Want to know how fast Fate Therapeutics is growing? When I toured the La Jolla, CA, company’s labs to get an update last week, one young scientist stood up from his desk, looked me in the eye, offered a firm handshake, and said “Welcome aboard.”
I understood why a visiting journalist in a button-down shirt and jeans might be mistaken as another new employee. Fate, the stem cell company founded by a band of leading scientists from Harvard University, the University of Washington, Stanford University, and The Scripps Research Institute, has grown from 10 employees a year ago to 34 as of last week. Now the biotech startup next to Xconomy’s San Diego office is getting ready to move to a new facility nearby that triples its current capacity.
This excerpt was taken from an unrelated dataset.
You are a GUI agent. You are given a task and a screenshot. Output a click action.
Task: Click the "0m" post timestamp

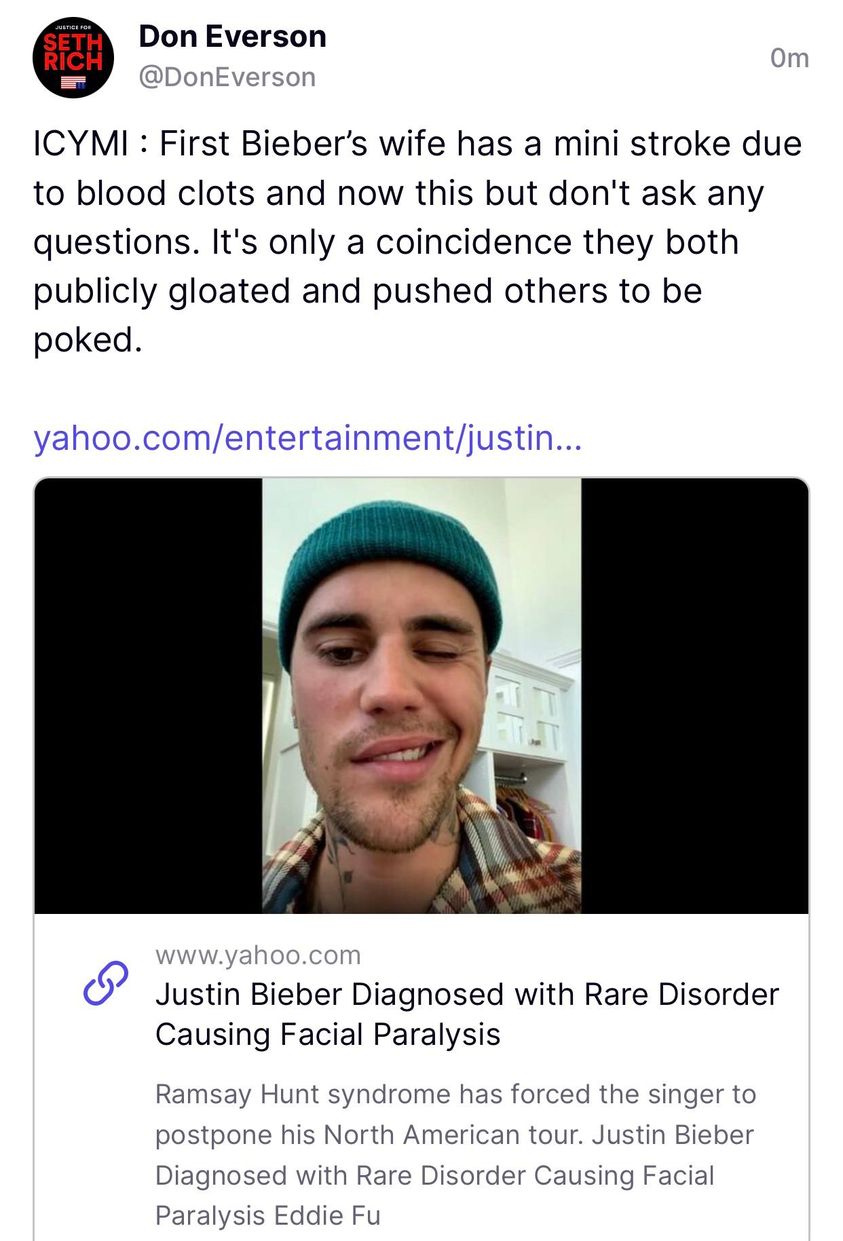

This is a sign of some important steps forward Fate has taken over the past few months. Fate isn’t commenting on whether it has plans to raise any more more venture capital, according to CEO Paul Grayson, but it is in advanced talks with several large pharmaceutical companies about partnerships. No big partners have been named yet, but if Fate can close on one or more such deals, it would build on the $25 million it has raised to support technology that induces adult cells into a stem-cell like state so they can morph into other cell types, according to chief financial officer Scott Wolchko.
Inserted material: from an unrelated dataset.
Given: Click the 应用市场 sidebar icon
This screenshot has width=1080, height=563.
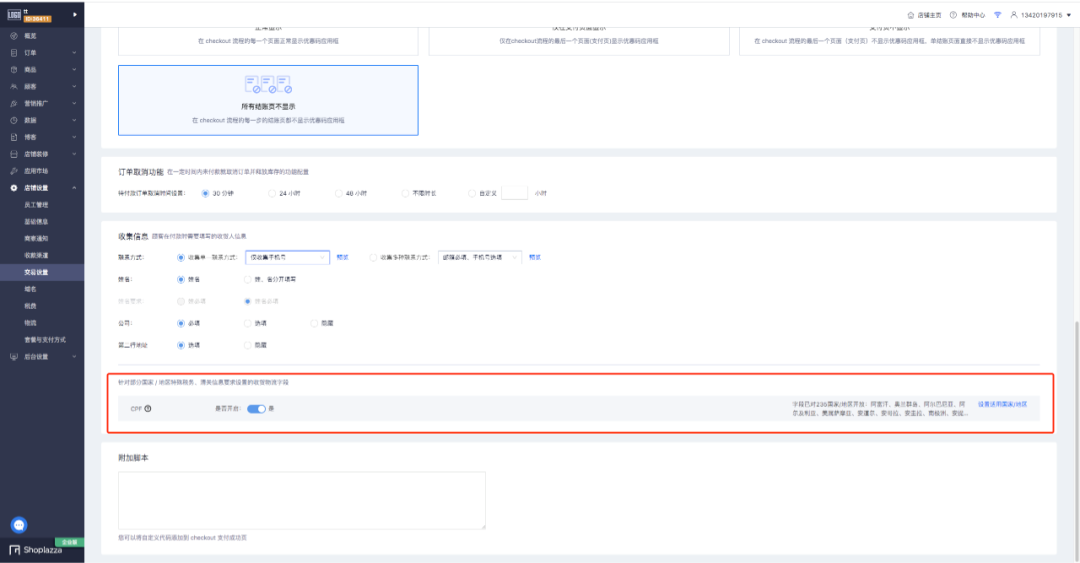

Fate unveiled a business collaborative to support this technology, called Catalyst, in April with Boston-based Stemgent, which also has operations in San Diego. The companies are using genetically engineered proteins and small molecule compounds to nudge ordinary adult cells into a more valuable form known as an “induced pluripotent stem cell” that has the potential to turn into any cell type. Fate has been working to show that this method can be done consistently, at high speed, and without altering cellular DNA as other methods have, says company spokeswoman Jessica Yingling.
Fate’s technique brings together research from MIT and Whitehead Institute biologist Rudolf Jaenisch and Scripps scientist Sheng Ding. The company hopes it can be useful in a number of ways. For starters, it will seek to grow new cells in the lab dish to see what goes wrong with them, through what it calls disease modeling. These cells can also be used for drug discovery.
This technology is still very much in its early days, and plenty needs to be done before Fate can say it has really industrialized a new model for drug experimentation.
“As Rudy Jaenisch has said, you can wait for it all to be figured out and miss the boat, or you can work on it now and help shape it,” Yingling says. She adds, “We’re talking to everyone.”